[Saved data entries]
========================================

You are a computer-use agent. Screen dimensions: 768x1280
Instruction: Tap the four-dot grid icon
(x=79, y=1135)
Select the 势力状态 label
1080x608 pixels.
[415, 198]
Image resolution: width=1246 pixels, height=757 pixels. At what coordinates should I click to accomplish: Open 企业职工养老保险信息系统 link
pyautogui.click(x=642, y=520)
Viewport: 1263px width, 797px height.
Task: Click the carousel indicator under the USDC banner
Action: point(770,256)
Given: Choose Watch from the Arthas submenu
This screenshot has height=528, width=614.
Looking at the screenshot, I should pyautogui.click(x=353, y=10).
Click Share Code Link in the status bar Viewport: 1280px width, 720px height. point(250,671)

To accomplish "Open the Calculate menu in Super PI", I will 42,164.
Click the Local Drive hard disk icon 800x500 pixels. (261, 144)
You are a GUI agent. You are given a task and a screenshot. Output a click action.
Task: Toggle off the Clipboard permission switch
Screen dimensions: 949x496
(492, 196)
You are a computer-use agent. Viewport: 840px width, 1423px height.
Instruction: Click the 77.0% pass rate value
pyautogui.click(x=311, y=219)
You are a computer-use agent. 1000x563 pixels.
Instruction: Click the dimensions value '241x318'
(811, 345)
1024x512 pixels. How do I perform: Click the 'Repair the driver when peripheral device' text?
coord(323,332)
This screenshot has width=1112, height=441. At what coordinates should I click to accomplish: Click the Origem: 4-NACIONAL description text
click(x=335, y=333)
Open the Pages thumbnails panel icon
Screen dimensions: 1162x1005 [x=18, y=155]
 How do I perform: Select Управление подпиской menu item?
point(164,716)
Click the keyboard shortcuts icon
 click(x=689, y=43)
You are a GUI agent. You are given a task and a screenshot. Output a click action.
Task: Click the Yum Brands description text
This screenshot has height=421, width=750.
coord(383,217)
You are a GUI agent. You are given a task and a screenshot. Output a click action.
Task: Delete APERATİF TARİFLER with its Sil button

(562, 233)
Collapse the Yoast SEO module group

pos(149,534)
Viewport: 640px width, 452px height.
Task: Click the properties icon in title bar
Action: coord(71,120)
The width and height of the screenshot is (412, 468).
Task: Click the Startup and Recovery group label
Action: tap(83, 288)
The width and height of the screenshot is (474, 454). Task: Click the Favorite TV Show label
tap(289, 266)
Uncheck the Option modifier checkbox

========================================

* [EXERCISE DESCRIPTION]:
Reproduce the data above in full, keeping it exactly the same.

* [ANSWER TO THIS TASK]:
You are a computer-use agent. Screen dimensions: 768x1280
Instruction: Tap the four-dot grid icon
(x=79, y=1135)
Select the 势力状态 label
1080x608 pixels.
[415, 198]
Image resolution: width=1246 pixels, height=757 pixels. At what coordinates should I click to accomplish: Open 企业职工养老保险信息系统 link
pyautogui.click(x=642, y=520)
Viewport: 1263px width, 797px height.
Task: Click the carousel indicator under the USDC banner
Action: point(770,256)
Given: Choose Watch from the Arthas submenu
This screenshot has height=528, width=614.
Looking at the screenshot, I should pyautogui.click(x=353, y=10).
Click Share Code Link in the status bar Viewport: 1280px width, 720px height. point(250,671)

To accomplish "Open the Calculate menu in Super PI", I will 42,164.
Click the Local Drive hard disk icon 800x500 pixels. (261, 144)
You are a GUI agent. You are given a task and a screenshot. Output a click action.
Task: Toggle off the Clipboard permission switch
Screen dimensions: 949x496
(492, 196)
You are a computer-use agent. Viewport: 840px width, 1423px height.
Instruction: Click the 77.0% pass rate value
pyautogui.click(x=311, y=219)
You are a computer-use agent. 1000x563 pixels.
Instruction: Click the dimensions value '241x318'
(811, 345)
1024x512 pixels. How do I perform: Click the 'Repair the driver when peripheral device' text?
coord(323,332)
This screenshot has width=1112, height=441. At what coordinates should I click to accomplish: Click the Origem: 4-NACIONAL description text
click(x=335, y=333)
Open the Pages thumbnails panel icon
Screen dimensions: 1162x1005 [x=18, y=155]
 How do I perform: Select Управление подпиской menu item?
point(164,716)
Click the keyboard shortcuts icon
 click(x=689, y=43)
You are a GUI agent. You are given a task and a screenshot. Output a click action.
Task: Click the Yum Brands description text
This screenshot has height=421, width=750.
coord(383,217)
You are a GUI agent. You are given a task and a screenshot. Output a click action.
Task: Delete APERATİF TARİFLER with its Sil button

(562, 233)
Collapse the Yoast SEO module group

pos(149,534)
Viewport: 640px width, 452px height.
Task: Click the properties icon in title bar
Action: coord(71,120)
The width and height of the screenshot is (412, 468).
Task: Click the Startup and Recovery group label
Action: tap(83, 288)
The width and height of the screenshot is (474, 454). Task: Click the Favorite TV Show label
tap(289, 266)
Uncheck the Option modifier checkbox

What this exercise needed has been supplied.